In short: putting it on to begin with is optional.
Quoting a European parliament answer to a similar question (emphasis mine):
What is commonly called an ‘EU passport’ is in fact a national passport established under the national laws of the Member States and issued to their citizens. Under EC law(1) only the security features and the biometric identifiers included in the passport chip have been harmonised on a legal basis relating to the Schengen acquis on crossing the external borders.
The current format of the EU passport contains common features on which Member States have agreed in non-binding resolutions(2) such as for example paper size, the burgundy coloured cover, similar typeface for name and the use of the words ‘European Union’ in the country's official language on the cover.
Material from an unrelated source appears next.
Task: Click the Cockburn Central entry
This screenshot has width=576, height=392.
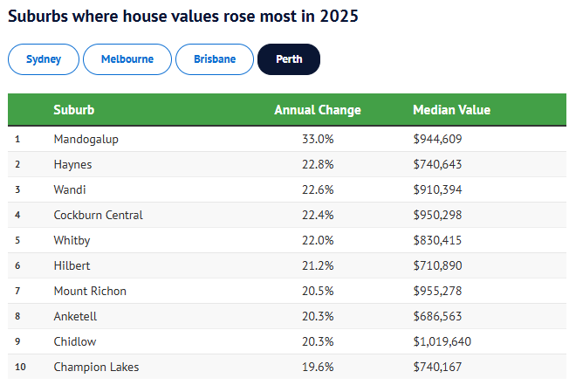Action: click(98, 215)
This can be seen as contributing to citizens' identification with the EU and raising their awareness about their common status as EU citizens.
Refs 1 and 2 are:
Council Regulation (EC) No 2252/2004 of 13.12.2004 on standards for security features and biometrics in passports and travel documents issued by Member States; OJ L 385, 29.12.2004, p. 1-6 — as amended.
23.6.1981 — Resolution of the Representatives of the Governments of the Member States of the European Communities, meeting within the Council of 23 June 1981, OJ C 241, 19.9.1981 p. 1-7.
Both the Burgundy color and the words 'European Union' are recommended as part of passports issued by member states, but neither are compulsory.
As such, the legal basis of the UK's decision is: there's no legal basis for this to be illegal.